An Econometric Approach to General Equilibrium Modeling

Dale W. Jorgenson, Hui Jin,Daniel T. Slesnick & Peter J. Wilcoxen

Handbook of Computable General Equilibrium Modeling, February 2013

Peter Wilcoxen

Peter Wilcoxen


The first objective of this chapter is to present a new approach to econometric modeling of producer behavior. The authors' key contribution is to represent the rate and biases of technical change by unobservable or latent variables. They also divide the rate of technical change between components that are induced by changes in prices and those that are autonomous and not affected by prices. In the authors' dataset, production is disaggregated into 35 separate commodities produced by one or more of the 35 industries making up the U.S. economy.

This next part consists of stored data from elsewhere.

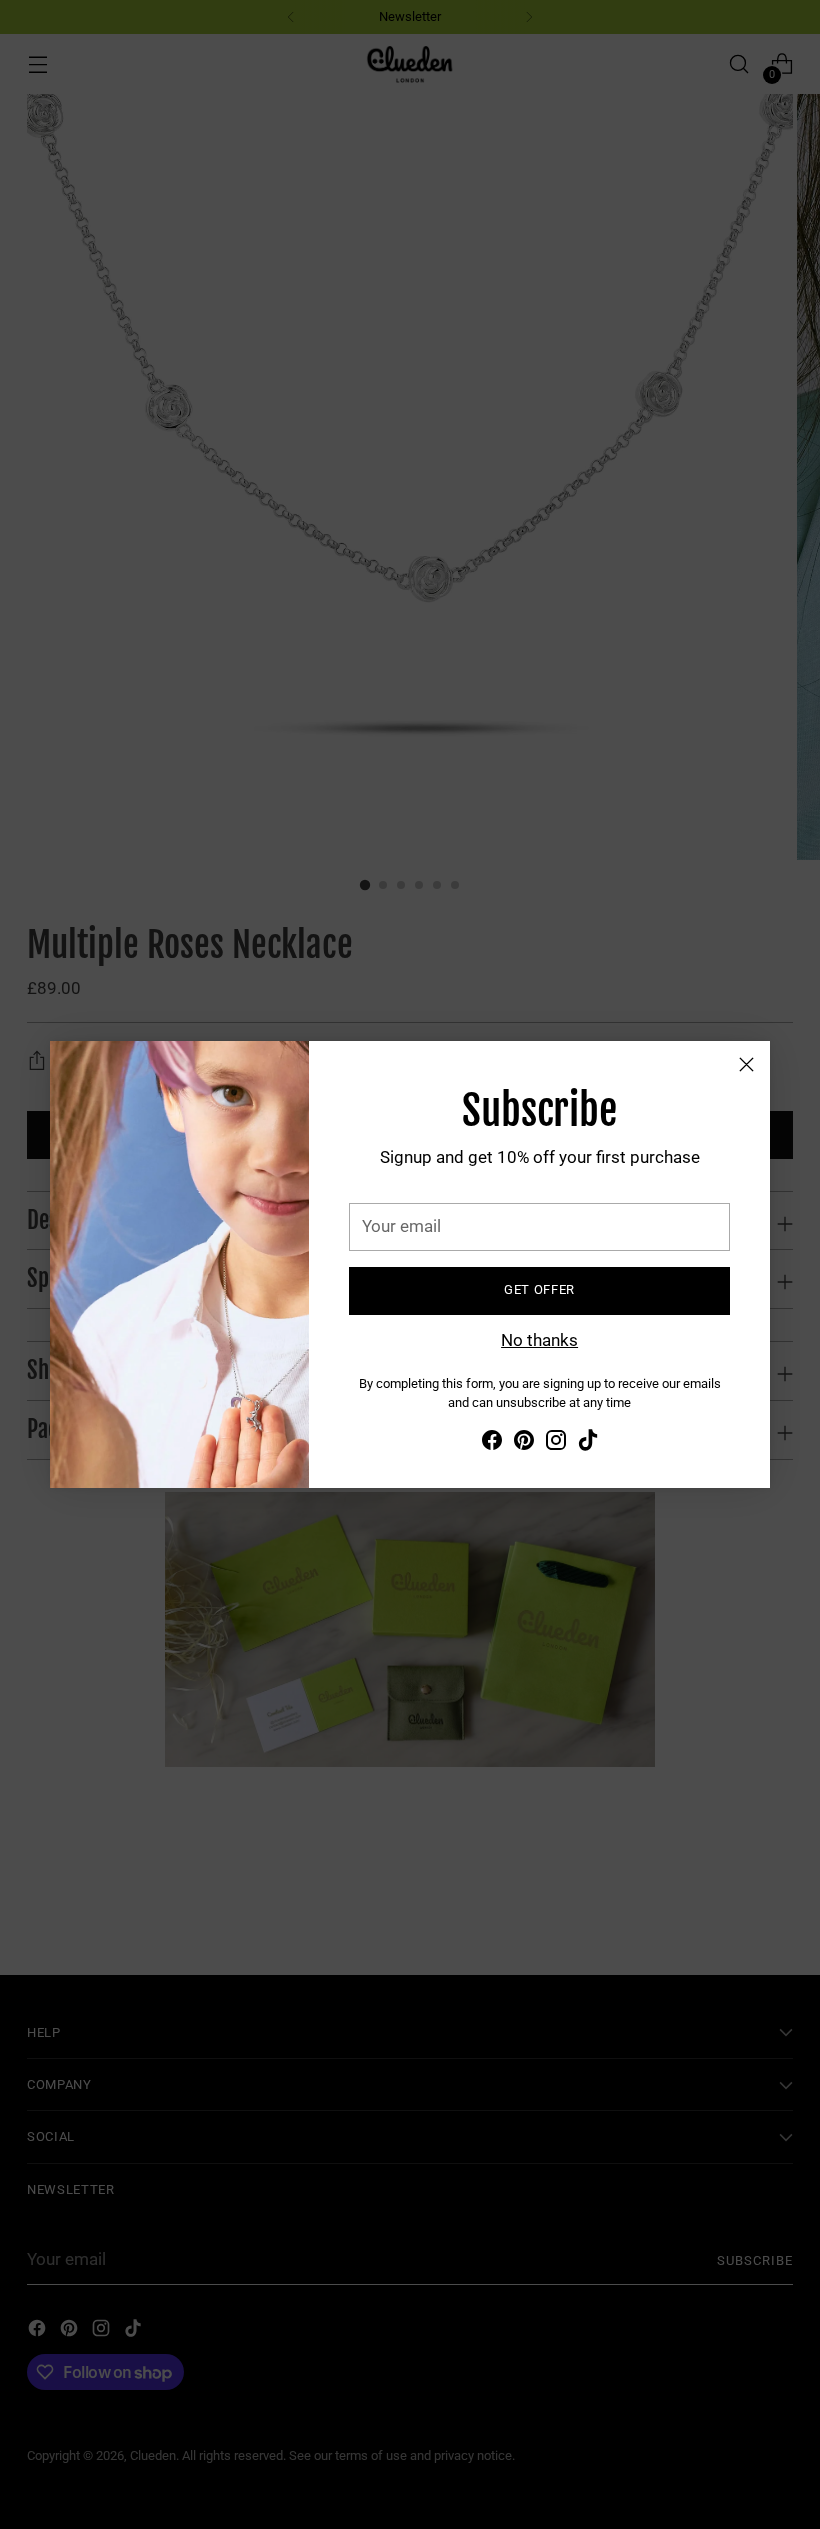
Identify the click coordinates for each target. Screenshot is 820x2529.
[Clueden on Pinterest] (524, 1444)
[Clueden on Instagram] (556, 1444)
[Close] (746, 1064)
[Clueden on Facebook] (492, 1444)
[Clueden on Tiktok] (588, 1444)
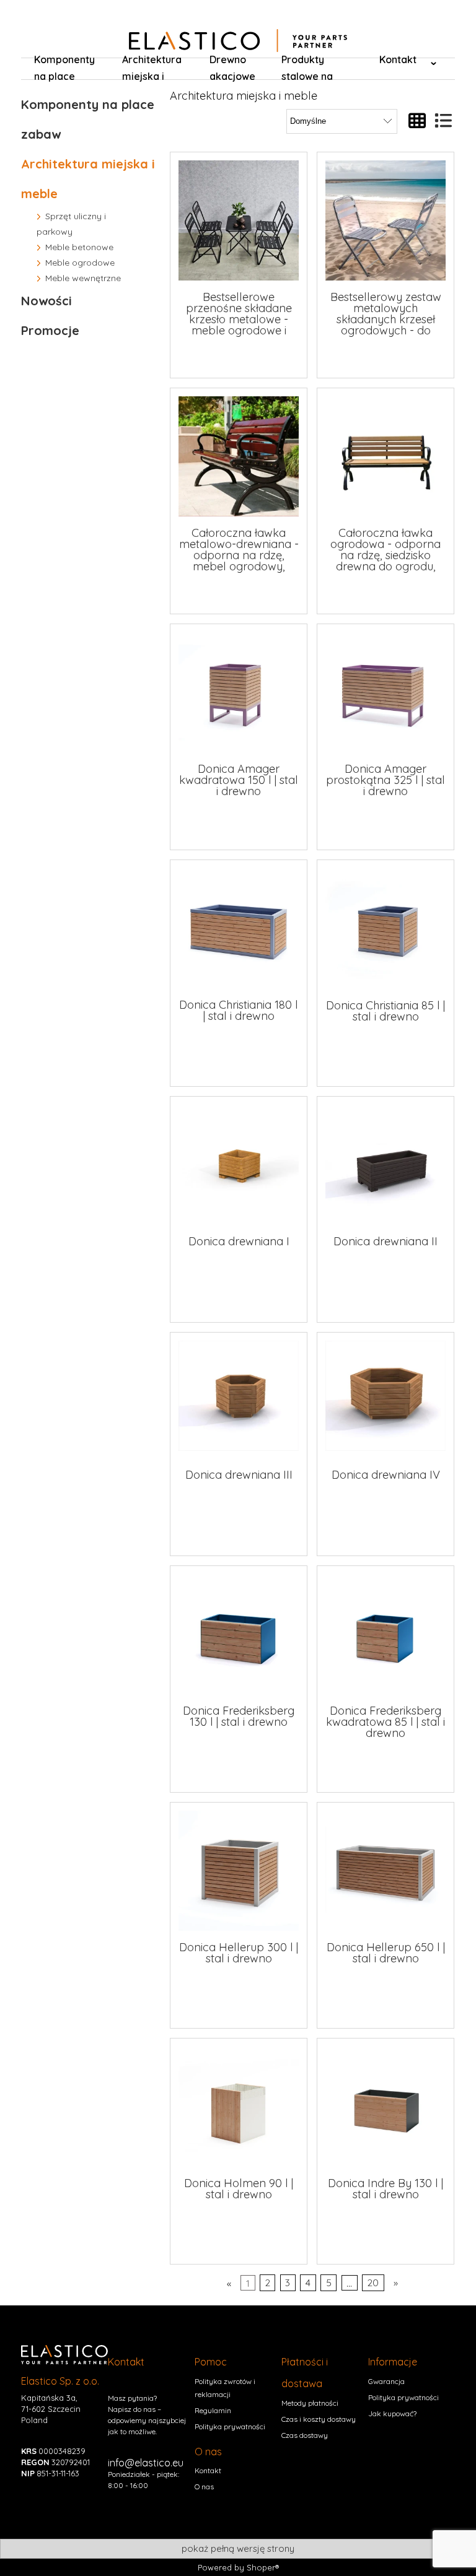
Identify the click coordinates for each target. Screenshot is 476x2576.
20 (373, 2283)
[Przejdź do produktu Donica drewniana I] (238, 1165)
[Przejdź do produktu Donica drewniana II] (385, 1165)
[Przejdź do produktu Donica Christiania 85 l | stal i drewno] (385, 928)
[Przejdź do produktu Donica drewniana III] (238, 1399)
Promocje (50, 330)
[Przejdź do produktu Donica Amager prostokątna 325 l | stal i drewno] (385, 692)
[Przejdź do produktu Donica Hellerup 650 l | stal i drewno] (385, 1871)
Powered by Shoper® (238, 2567)
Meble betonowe (79, 247)
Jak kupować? (392, 2413)
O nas (204, 2486)
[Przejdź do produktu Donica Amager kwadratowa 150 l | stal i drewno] (238, 692)
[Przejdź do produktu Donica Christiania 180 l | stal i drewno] (238, 928)
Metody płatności (309, 2403)
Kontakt (208, 2470)
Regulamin (213, 2410)
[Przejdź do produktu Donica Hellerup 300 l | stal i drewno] (238, 1871)
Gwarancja (386, 2381)
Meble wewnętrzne (83, 278)
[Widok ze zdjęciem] (417, 120)
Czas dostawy (304, 2435)
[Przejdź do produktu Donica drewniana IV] (385, 1399)
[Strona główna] (238, 41)
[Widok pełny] (443, 120)
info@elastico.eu (145, 2462)
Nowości (46, 300)
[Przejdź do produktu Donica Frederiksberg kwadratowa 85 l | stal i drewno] (385, 1634)
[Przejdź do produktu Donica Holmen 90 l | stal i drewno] (238, 2107)
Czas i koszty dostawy (318, 2419)
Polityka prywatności (230, 2426)
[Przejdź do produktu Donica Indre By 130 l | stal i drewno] (385, 2107)
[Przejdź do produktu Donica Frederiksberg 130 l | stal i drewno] (238, 1634)
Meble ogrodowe (80, 262)
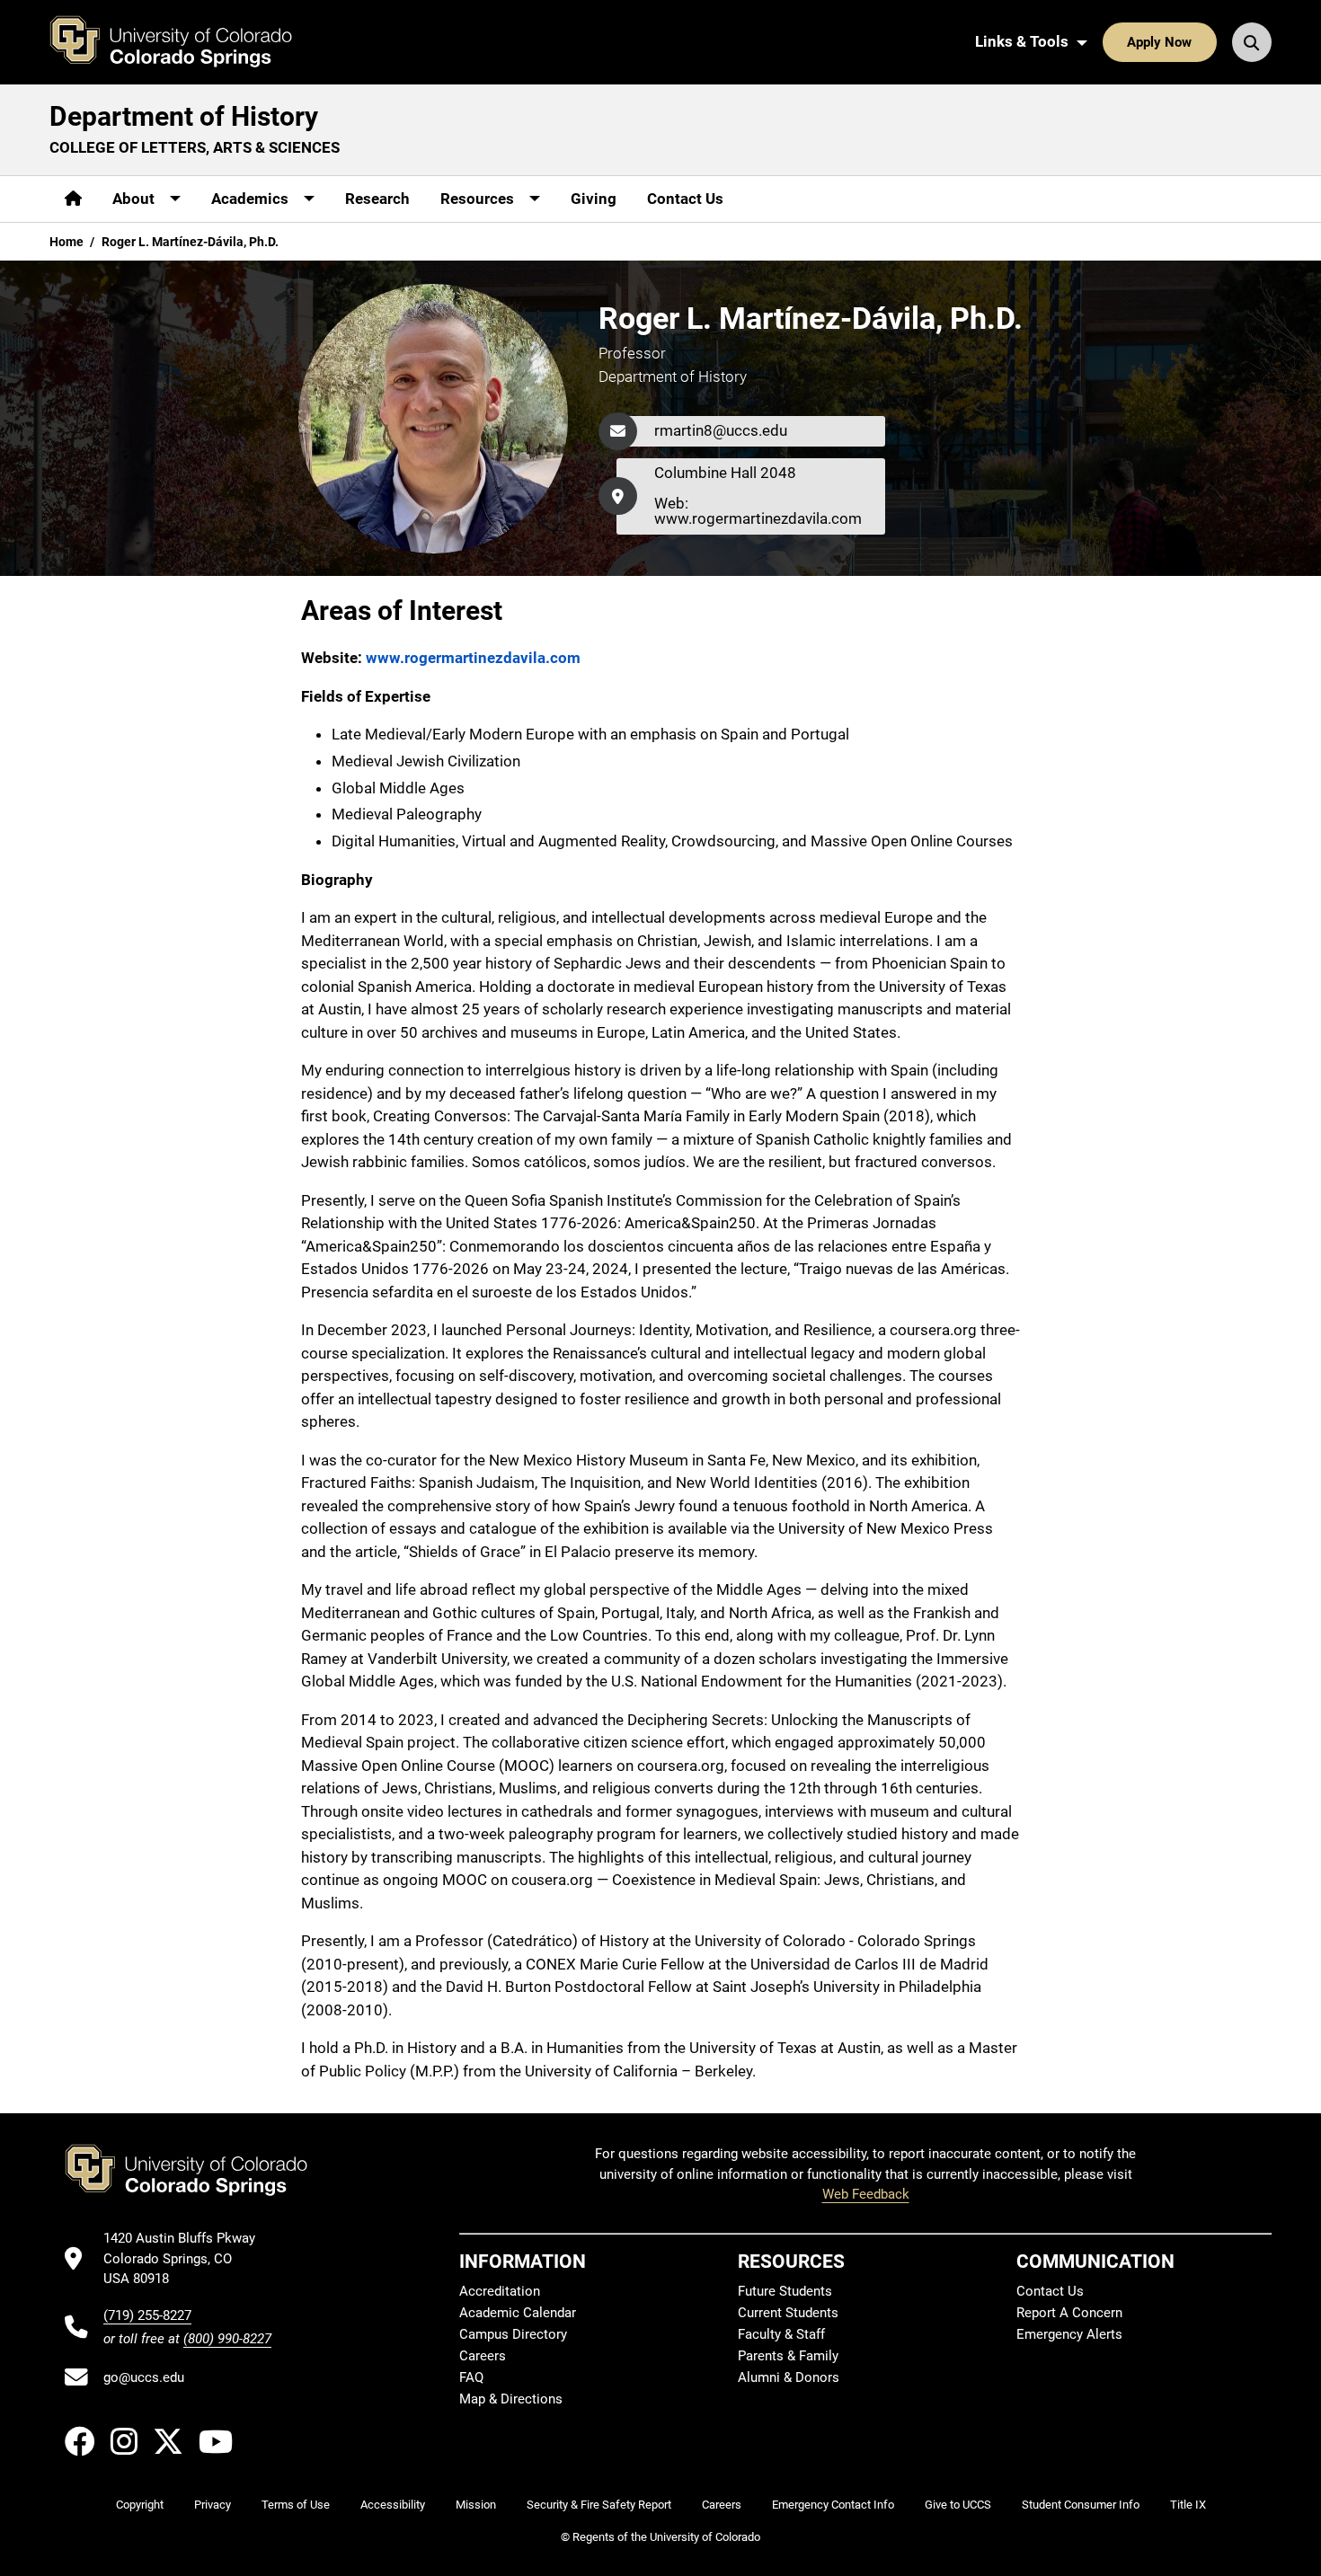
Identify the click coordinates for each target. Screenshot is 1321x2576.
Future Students (785, 2291)
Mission (476, 2504)
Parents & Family (788, 2356)
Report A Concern (1069, 2313)
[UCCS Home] (184, 42)
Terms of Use (296, 2504)
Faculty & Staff (781, 2334)
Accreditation (499, 2291)
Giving (593, 199)
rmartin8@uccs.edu (720, 430)
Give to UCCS (958, 2504)
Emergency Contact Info (833, 2504)
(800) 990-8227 (227, 2339)
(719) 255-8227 (147, 2315)
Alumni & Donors (788, 2377)
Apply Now (1159, 42)
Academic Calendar (517, 2313)
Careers (482, 2356)
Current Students (788, 2313)
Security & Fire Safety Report (599, 2504)
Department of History (183, 116)
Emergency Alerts (1069, 2334)
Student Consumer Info (1080, 2504)
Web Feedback (865, 2194)
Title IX (1188, 2504)
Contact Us (685, 199)
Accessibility (392, 2504)
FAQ (471, 2377)
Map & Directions (511, 2399)
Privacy (212, 2504)
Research (377, 199)
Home (66, 242)
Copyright (140, 2504)
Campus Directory (513, 2334)
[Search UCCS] (1252, 42)
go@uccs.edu (143, 2377)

The authors' second objective is to present a new econometric model of aggregate consumer behavior. The model allocates full wealth among time periods for households distinguished by demographic characteristics, and determines the within-period demands for leisure, consumer goods and services. An important feature of the authors' approach is the development of a closed-form representation of aggregate demand and labor supply that accounts for the heterogeneity in household behavior that is observed in micro-level data. The authors' model of producer behavior is the supply side of general equilibrium models of the U.S. The aggregate demand functions are important components of the demand side. These general equilibrium models are used to analyze the consequences of a broad spectrum of public policies. These applications are discussed in more detail in Chapter 8 of this Handbook.

The third objective of the chapter is to demonstrate an important benefit of the econometric approach to parameterization. The parameter covariances obtained in the course of estimation can be used to construct confidence intervals for endogenous variables in general equilibrium models. Confidence intervals characterize the precision of modeling results more rigorously and systematically than traditional sensitivity analysis.